• **Your assignment**
Each entry needs to appear again, retyped exactly as it is below.

• **Stored records**
=== Section Start ===

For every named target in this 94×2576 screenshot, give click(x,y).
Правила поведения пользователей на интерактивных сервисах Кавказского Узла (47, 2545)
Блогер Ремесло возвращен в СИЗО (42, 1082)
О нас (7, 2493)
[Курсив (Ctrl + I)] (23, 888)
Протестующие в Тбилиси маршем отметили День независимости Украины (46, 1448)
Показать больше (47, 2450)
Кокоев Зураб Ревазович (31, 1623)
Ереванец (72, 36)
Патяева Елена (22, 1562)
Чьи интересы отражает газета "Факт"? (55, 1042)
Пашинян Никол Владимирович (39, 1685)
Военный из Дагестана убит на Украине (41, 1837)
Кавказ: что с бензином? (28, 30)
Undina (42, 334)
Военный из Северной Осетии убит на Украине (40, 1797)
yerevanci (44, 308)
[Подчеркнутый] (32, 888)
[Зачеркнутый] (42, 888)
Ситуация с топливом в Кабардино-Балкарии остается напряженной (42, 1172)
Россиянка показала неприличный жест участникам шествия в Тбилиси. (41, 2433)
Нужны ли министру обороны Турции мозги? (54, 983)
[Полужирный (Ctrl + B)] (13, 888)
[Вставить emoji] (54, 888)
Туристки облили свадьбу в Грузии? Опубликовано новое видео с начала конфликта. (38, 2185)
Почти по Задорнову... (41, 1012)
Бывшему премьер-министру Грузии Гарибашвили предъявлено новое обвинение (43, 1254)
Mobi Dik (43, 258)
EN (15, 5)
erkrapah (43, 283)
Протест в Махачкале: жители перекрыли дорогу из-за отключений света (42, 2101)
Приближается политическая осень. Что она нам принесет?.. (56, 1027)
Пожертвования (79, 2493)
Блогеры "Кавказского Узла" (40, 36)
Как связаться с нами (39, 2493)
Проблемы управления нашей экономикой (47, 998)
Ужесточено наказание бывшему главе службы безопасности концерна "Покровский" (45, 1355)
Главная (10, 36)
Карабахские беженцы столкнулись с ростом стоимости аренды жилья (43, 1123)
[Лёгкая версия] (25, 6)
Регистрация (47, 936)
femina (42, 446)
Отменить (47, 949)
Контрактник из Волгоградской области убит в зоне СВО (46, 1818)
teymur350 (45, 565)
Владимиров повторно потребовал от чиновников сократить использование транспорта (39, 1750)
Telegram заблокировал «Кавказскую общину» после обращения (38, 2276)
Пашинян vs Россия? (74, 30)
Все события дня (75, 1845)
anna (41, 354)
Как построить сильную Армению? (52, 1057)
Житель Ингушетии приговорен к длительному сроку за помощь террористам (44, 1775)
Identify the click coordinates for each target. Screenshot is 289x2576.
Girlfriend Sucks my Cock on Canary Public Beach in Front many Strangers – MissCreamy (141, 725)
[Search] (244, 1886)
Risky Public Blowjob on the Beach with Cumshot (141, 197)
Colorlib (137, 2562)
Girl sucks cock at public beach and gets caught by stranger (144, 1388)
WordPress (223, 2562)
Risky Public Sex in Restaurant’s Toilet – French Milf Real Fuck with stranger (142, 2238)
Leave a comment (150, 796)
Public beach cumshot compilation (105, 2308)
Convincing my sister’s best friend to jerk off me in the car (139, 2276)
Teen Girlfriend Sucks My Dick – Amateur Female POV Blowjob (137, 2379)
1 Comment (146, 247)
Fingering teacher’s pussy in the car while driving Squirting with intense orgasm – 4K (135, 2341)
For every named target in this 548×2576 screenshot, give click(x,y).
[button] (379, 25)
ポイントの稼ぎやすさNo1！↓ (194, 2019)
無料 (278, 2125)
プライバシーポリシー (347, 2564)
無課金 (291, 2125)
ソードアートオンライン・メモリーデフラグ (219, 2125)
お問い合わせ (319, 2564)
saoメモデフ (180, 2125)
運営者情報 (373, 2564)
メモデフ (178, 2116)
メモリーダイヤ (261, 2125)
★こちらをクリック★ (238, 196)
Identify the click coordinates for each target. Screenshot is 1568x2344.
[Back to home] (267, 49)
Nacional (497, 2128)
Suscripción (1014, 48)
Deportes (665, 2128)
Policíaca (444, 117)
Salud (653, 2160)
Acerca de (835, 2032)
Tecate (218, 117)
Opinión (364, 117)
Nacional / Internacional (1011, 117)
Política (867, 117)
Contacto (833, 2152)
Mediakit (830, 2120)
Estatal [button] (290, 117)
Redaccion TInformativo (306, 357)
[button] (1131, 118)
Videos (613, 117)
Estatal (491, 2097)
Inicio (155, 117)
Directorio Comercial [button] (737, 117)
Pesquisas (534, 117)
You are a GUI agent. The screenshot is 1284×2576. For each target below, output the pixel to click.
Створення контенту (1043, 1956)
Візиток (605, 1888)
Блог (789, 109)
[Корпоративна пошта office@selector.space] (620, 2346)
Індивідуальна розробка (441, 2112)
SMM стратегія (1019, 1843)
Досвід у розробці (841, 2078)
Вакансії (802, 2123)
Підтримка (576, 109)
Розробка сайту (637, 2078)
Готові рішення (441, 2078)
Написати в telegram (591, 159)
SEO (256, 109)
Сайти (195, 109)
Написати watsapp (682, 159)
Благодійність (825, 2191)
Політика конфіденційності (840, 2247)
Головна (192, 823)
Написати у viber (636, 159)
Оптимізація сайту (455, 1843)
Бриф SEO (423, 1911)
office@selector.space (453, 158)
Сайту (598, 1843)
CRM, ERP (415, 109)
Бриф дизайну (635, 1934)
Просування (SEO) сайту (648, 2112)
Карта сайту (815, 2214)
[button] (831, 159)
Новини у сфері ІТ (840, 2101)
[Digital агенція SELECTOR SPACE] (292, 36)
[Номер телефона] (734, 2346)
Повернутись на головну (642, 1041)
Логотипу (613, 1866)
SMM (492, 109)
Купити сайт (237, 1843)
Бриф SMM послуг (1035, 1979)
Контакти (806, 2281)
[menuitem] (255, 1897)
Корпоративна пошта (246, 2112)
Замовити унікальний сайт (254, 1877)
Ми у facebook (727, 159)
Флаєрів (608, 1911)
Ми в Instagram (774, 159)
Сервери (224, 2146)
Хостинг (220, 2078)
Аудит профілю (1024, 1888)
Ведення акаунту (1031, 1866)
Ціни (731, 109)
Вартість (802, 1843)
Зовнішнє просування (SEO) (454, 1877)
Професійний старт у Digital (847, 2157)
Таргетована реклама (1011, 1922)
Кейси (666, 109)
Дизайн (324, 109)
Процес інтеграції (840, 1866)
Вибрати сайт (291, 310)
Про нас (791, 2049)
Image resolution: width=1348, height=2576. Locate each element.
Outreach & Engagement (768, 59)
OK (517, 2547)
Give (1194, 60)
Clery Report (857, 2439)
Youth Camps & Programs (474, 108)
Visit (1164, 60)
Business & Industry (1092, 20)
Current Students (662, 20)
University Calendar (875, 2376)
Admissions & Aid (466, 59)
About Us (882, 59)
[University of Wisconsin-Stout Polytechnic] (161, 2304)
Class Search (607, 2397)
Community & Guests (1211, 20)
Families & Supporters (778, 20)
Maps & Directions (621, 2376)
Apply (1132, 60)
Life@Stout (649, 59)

=== Section End ===

• **Task response**
For every named target in this 94×2576 screenshot, give click(x,y).
Правила поведения пользователей на интерактивных сервисах Кавказского Узла (47, 2545)
Блогер Ремесло возвращен в СИЗО (42, 1082)
О нас (7, 2493)
[Курсив (Ctrl + I)] (23, 888)
Протестующие в Тбилиси маршем отметили День независимости Украины (46, 1448)
Показать больше (47, 2450)
Кокоев Зураб Ревазович (31, 1623)
Ереванец (72, 36)
Патяева Елена (22, 1562)
Чьи интересы отражает газета "Факт"? (55, 1042)
Пашинян Никол Владимирович (39, 1685)
Военный из Дагестана убит на Украине (41, 1837)
Кавказ: что с бензином? (28, 30)
Undina (42, 334)
Военный из Северной Осетии убит на Украине (40, 1797)
yerevanci (44, 308)
[Подчеркнутый] (32, 888)
[Зачеркнутый] (42, 888)
Ситуация с топливом в Кабардино-Балкарии остается напряженной (42, 1172)
Россиянка показала неприличный жест участникам шествия в Тбилиси. (41, 2433)
Нужны ли министру обороны Турции мозги? (54, 983)
[Полужирный (Ctrl + B)] (13, 888)
[Вставить emoji] (54, 888)
Туристки облили свадьбу в Грузии? Опубликовано новое видео с начала конфликта. (38, 2185)
Почти по Задорнову... (41, 1012)
Бывшему премьер-министру Грузии Гарибашвили предъявлено новое обвинение (43, 1254)
Mobi Dik (43, 258)
EN (15, 5)
erkrapah (43, 283)
Протест в Махачкале: жители перекрыли дорогу из-за отключений света (42, 2101)
Приближается политическая осень. Что она нам принесет?.. (56, 1027)
Пожертвования (79, 2493)
Блогеры "Кавказского Узла" (40, 36)
Как связаться с нами (39, 2493)
Проблемы управления нашей экономикой (47, 998)
Ужесточено наказание бывшему главе службы безопасности концерна "Покровский" (45, 1355)
Главная (10, 36)
Карабахские беженцы столкнулись с ростом стоимости аренды жилья (43, 1123)
[Лёгкая версия] (25, 6)
Регистрация (47, 936)
femina (42, 446)
Отменить (47, 949)
Контрактник из Волгоградской области убит в зоне СВО (46, 1818)
teymur350 (45, 565)
Владимиров повторно потребовал от чиновников сократить использование транспорта (39, 1750)
Telegram заблокировал «Кавказскую общину» после обращения (38, 2276)
Пашинян vs Россия? (74, 30)
Все события дня (75, 1845)
anna (41, 354)
Как построить сильную Армению? (52, 1057)
Житель Ингушетии приговорен к длительному сроку за помощь террористам (44, 1775)
Identify the click coordinates for each target. Screenshot is 289x2576.
Girlfriend Sucks my Cock on Canary Public Beach in Front many Strangers – MissCreamy (141, 725)
[Search] (244, 1886)
Risky Public Blowjob on the Beach with Cumshot (141, 197)
Colorlib (137, 2562)
Girl sucks cock at public beach and gets caught by stranger (144, 1388)
WordPress (223, 2562)
Risky Public Sex in Restaurant’s Toilet – French Milf Real Fuck with stranger (142, 2238)
Leave a comment (150, 796)
Public beach cumshot compilation (105, 2308)
Convincing my sister’s best friend to jerk off me in the car (139, 2276)
Teen Girlfriend Sucks My Dick – Amateur Female POV Blowjob (137, 2379)
1 Comment (146, 247)
Fingering teacher’s pussy in the car while driving Squirting with intense orgasm – 4K (135, 2341)
For every named target in this 548×2576 screenshot, give click(x,y).
[button] (379, 25)
ポイントの稼ぎやすさNo1！↓ (194, 2019)
無料 (278, 2125)
プライバシーポリシー (347, 2564)
無課金 (291, 2125)
ソードアートオンライン・メモリーデフラグ (219, 2125)
お問い合わせ (319, 2564)
saoメモデフ (180, 2125)
運営者情報 (373, 2564)
メモデフ (178, 2116)
メモリーダイヤ (261, 2125)
★こちらをクリック★ (238, 196)
Identify the click coordinates for each target. Screenshot is 1568x2344.
[Back to home] (267, 49)
Nacional (497, 2128)
Suscripción (1014, 48)
Deportes (665, 2128)
Policíaca (444, 117)
Salud (653, 2160)
Acerca de (835, 2032)
Tecate (218, 117)
Opinión (364, 117)
Nacional / Internacional (1011, 117)
Política (867, 117)
Contacto (833, 2152)
Mediakit (830, 2120)
Estatal [button] (290, 117)
Redaccion TInformativo (306, 357)
[button] (1131, 118)
Videos (613, 117)
Estatal (491, 2097)
Inicio (155, 117)
Directorio Comercial [button] (737, 117)
Pesquisas (534, 117)
You are a GUI agent. The screenshot is 1284×2576. For each target below, output the pixel to click.
Створення контенту (1043, 1956)
Візиток (605, 1888)
Блог (789, 109)
[Корпоративна пошта office@selector.space] (620, 2346)
Індивідуальна розробка (441, 2112)
SMM стратегія (1019, 1843)
Досвід у розробці (841, 2078)
Вакансії (802, 2123)
Підтримка (576, 109)
Розробка сайту (637, 2078)
Готові рішення (441, 2078)
Написати в telegram (591, 159)
SEO (256, 109)
Сайти (195, 109)
Написати watsapp (682, 159)
Благодійність (825, 2191)
Політика конфіденційності (840, 2247)
Головна (192, 823)
Написати у viber (636, 159)
Оптимізація сайту (455, 1843)
Бриф SEO (423, 1911)
office@selector.space (453, 158)
Сайту (598, 1843)
CRM, ERP (415, 109)
Бриф дизайну (635, 1934)
Просування (SEO) сайту (648, 2112)
Карта сайту (815, 2214)
[button] (831, 159)
Новини у сфері ІТ (840, 2101)
[Digital агенція SELECTOR SPACE] (292, 36)
[Номер телефона] (734, 2346)
Повернутись на головну (642, 1041)
Логотипу (613, 1866)
SMM (492, 109)
Купити сайт (237, 1843)
Бриф SMM послуг (1035, 1979)
Контакти (806, 2281)
[menuitem] (255, 1897)
Корпоративна пошта (246, 2112)
Замовити унікальний сайт (254, 1877)
Ми у facebook (727, 159)
Флаєрів (608, 1911)
Ми в Instagram (774, 159)
Сервери (224, 2146)
Хостинг (220, 2078)
Аудит профілю (1024, 1888)
Ведення акаунту (1031, 1866)
Ціни (731, 109)
Вартість (802, 1843)
Зовнішнє просування (SEO) (454, 1877)
Професійний старт у Digital (847, 2157)
Таргетована реклама (1011, 1922)
Кейси (666, 109)
Дизайн (324, 109)
Процес інтеграції (840, 1866)
Вибрати сайт (291, 310)
Про нас (791, 2049)
Image resolution: width=1348, height=2576. Locate each element.
Outreach & Engagement (768, 59)
OK (517, 2547)
Give (1194, 60)
Clery Report (857, 2439)
Youth Camps & Programs (474, 108)
Visit (1164, 60)
Business & Industry (1092, 20)
Current Students (662, 20)
University Calendar (875, 2376)
Admissions & Aid (466, 59)
About Us (882, 59)
[University of Wisconsin-Stout Polytechnic] (161, 2304)
Class Search (607, 2397)
Community & Guests (1211, 20)
Families & Supporters (778, 20)
Maps & Directions (621, 2376)
Apply (1132, 60)
Life@Stout (649, 59)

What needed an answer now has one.